GIVEN PROBLEM | Copy the lines of the records below word for word, from the line with "is (1512, 812)." up to and including the line with "Click the arrow".

Element lookup records
......

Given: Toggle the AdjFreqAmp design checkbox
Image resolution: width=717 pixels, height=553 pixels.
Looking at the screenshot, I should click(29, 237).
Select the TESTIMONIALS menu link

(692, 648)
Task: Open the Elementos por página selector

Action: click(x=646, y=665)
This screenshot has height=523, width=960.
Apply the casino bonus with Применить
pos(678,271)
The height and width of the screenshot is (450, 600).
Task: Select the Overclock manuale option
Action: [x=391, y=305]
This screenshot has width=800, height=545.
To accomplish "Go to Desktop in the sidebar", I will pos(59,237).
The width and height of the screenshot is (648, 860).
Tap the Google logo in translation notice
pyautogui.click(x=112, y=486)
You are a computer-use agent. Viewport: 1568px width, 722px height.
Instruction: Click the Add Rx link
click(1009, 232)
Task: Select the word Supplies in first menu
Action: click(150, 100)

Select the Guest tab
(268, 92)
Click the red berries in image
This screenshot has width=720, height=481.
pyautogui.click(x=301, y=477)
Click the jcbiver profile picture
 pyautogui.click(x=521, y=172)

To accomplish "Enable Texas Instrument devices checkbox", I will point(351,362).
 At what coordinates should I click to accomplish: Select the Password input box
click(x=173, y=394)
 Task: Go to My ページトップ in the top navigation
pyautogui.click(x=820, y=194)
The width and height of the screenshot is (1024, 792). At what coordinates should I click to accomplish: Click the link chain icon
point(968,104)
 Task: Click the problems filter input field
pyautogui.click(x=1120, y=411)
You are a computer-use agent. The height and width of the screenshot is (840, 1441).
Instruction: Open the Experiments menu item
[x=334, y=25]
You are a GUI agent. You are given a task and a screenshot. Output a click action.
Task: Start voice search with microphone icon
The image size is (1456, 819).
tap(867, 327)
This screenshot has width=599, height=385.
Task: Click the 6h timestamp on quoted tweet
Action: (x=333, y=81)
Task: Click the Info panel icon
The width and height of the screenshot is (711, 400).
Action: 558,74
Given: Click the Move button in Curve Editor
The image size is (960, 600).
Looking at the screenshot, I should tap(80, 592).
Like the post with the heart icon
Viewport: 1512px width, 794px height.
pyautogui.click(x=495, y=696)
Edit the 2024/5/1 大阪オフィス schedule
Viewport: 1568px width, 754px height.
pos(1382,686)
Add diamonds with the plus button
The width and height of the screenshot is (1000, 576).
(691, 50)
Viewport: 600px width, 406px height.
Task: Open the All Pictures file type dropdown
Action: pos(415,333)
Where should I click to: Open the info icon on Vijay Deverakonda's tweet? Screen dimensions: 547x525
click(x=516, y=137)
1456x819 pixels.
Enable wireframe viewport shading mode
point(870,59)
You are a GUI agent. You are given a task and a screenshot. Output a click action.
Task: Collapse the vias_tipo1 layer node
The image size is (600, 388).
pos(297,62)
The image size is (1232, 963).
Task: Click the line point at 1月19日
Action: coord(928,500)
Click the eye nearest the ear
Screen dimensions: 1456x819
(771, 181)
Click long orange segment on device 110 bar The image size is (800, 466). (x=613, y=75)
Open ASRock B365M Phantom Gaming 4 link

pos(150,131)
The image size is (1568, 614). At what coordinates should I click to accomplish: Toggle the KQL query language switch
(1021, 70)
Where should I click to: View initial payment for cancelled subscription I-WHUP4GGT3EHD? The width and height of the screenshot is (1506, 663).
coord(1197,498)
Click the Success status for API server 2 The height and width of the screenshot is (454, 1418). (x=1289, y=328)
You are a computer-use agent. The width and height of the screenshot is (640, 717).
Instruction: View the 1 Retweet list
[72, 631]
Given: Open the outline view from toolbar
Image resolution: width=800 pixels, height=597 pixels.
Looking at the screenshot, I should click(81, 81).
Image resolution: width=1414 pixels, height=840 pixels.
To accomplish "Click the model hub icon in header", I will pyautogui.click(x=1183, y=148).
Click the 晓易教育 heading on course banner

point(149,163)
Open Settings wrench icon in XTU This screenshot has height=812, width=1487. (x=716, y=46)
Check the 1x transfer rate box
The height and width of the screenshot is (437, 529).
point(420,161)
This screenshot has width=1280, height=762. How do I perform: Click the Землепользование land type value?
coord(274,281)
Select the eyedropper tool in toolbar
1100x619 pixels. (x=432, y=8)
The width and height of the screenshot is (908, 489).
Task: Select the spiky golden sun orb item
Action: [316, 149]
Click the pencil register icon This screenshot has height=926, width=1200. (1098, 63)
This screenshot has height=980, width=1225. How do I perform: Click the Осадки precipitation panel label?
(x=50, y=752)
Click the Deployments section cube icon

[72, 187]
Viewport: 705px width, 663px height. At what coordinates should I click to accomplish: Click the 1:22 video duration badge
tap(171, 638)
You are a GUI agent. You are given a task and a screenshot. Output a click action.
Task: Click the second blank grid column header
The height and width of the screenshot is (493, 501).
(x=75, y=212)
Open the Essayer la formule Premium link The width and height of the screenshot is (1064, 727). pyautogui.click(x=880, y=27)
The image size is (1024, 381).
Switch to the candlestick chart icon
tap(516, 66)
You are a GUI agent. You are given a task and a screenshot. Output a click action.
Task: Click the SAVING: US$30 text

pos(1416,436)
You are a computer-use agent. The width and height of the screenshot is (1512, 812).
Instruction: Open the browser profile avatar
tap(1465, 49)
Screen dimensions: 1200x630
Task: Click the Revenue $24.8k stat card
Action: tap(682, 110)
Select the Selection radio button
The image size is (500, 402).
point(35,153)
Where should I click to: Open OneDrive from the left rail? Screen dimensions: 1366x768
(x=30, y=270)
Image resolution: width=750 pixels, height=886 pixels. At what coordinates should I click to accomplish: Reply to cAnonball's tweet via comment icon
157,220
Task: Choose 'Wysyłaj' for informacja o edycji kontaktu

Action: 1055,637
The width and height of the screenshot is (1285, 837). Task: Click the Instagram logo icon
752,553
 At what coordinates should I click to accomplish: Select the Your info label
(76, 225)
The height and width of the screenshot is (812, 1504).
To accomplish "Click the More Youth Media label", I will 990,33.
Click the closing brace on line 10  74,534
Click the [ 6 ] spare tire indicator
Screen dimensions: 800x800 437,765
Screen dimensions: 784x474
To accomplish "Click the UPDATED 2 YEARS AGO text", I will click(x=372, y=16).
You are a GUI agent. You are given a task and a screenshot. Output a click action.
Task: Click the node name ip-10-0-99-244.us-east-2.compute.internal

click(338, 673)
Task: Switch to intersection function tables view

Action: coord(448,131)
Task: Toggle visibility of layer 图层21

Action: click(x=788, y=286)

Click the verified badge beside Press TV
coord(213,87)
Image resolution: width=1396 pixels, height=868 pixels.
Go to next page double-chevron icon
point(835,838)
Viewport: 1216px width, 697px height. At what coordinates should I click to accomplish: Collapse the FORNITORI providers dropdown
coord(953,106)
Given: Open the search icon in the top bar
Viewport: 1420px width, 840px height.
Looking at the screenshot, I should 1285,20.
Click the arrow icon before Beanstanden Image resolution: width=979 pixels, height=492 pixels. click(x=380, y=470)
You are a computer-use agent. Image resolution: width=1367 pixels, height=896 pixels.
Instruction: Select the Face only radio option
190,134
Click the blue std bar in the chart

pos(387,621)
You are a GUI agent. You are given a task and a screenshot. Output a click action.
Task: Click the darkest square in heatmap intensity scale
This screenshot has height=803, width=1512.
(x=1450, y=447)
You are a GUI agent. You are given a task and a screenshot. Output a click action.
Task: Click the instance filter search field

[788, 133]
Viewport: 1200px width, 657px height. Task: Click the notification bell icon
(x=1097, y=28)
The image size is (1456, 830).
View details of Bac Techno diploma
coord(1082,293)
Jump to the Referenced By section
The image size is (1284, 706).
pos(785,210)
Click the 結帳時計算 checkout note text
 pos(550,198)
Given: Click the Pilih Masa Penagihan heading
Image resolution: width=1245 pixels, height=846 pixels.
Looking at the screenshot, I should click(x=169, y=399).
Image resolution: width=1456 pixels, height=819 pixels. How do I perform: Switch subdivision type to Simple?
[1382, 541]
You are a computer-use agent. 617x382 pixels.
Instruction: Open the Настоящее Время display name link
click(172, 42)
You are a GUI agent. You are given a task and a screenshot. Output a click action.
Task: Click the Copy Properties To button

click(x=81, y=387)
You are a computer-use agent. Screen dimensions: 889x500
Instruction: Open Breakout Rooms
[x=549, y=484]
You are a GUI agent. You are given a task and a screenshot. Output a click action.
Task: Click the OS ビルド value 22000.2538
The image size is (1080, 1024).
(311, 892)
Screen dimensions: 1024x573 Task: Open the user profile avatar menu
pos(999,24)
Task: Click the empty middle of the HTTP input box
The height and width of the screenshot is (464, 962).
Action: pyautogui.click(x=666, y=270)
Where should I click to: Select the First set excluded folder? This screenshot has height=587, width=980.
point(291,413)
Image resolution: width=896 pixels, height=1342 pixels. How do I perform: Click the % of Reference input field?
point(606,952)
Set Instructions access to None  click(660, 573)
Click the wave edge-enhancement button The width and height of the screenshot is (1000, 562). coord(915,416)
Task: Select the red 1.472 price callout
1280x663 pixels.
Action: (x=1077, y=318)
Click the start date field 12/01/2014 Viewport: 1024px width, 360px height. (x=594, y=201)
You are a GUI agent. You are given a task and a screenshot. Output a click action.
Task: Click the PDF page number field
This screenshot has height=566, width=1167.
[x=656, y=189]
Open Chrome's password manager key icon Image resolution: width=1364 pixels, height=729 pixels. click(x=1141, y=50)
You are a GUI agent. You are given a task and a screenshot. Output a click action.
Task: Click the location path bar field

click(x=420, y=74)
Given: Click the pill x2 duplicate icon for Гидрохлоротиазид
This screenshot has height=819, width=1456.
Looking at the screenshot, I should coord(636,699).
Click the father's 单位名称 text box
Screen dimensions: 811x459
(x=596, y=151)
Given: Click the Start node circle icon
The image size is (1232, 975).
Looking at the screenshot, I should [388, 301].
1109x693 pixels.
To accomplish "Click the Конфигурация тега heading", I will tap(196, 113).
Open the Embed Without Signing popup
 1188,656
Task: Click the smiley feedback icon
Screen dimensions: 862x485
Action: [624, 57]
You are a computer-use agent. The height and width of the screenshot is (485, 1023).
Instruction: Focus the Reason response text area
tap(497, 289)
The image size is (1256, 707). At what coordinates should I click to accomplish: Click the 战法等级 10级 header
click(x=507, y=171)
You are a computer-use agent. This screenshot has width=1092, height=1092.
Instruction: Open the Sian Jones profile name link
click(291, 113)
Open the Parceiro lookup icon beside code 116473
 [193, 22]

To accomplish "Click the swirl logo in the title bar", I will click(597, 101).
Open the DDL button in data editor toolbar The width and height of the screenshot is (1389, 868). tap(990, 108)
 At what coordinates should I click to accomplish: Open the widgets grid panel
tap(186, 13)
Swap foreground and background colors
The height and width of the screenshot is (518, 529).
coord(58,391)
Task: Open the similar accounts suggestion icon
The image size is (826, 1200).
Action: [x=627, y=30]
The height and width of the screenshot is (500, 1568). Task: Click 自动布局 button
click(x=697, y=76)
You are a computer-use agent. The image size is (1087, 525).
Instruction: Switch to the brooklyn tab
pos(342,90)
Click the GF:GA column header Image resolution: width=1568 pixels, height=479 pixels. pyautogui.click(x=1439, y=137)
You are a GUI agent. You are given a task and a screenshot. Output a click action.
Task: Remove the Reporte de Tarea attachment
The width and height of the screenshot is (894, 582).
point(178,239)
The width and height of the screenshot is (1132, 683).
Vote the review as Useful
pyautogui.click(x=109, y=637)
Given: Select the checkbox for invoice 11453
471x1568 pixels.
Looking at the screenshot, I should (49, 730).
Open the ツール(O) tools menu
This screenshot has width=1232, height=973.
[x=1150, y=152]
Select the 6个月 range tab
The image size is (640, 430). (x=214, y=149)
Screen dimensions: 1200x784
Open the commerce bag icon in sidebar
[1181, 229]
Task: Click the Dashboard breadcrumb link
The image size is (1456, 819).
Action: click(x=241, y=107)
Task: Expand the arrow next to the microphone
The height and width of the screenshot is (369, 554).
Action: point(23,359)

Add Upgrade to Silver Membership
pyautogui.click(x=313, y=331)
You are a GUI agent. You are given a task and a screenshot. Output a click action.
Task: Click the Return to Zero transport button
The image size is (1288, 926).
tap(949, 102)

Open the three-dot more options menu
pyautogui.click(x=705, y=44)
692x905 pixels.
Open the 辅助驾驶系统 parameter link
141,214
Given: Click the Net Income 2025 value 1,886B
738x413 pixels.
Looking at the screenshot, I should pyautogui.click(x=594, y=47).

......

SOLUTION TO THE PROBLEM |
You are a computer-use agent. The width and height of the screenshot is (1512, 812).
Instruction: Open the browser profile avatar
tap(1465, 49)
Screen dimensions: 1200x630
Task: Click the Revenue $24.8k stat card
Action: tap(682, 110)
Select the Selection radio button
The image size is (500, 402).
point(35,153)
Where should I click to: Open OneDrive from the left rail? Screen dimensions: 1366x768
(x=30, y=270)
Image resolution: width=750 pixels, height=886 pixels. At what coordinates should I click to accomplish: Reply to cAnonball's tweet via comment icon
157,220
Task: Choose 'Wysyłaj' for informacja o edycji kontaktu

Action: 1055,637
The width and height of the screenshot is (1285, 837). Task: Click the Instagram logo icon
752,553
 At what coordinates should I click to accomplish: Select the Your info label
(76, 225)
The height and width of the screenshot is (812, 1504).
To accomplish "Click the More Youth Media label", I will 990,33.
Click the closing brace on line 10  74,534
Click the [ 6 ] spare tire indicator
Screen dimensions: 800x800 437,765
Screen dimensions: 784x474
To accomplish "Click the UPDATED 2 YEARS AGO text", I will click(x=372, y=16).
You are a GUI agent. You are given a task and a screenshot. Output a click action.
Task: Click the node name ip-10-0-99-244.us-east-2.compute.internal

click(338, 673)
Task: Switch to intersection function tables view

Action: coord(448,131)
Task: Toggle visibility of layer 图层21

Action: click(x=788, y=286)

Click the verified badge beside Press TV
coord(213,87)
Image resolution: width=1396 pixels, height=868 pixels.
Go to next page double-chevron icon
point(835,838)
Viewport: 1216px width, 697px height. At what coordinates should I click to accomplish: Collapse the FORNITORI providers dropdown
coord(953,106)
Given: Open the search icon in the top bar
Viewport: 1420px width, 840px height.
Looking at the screenshot, I should 1285,20.
Click the arrow icon before Beanstanden Image resolution: width=979 pixels, height=492 pixels. click(x=380, y=470)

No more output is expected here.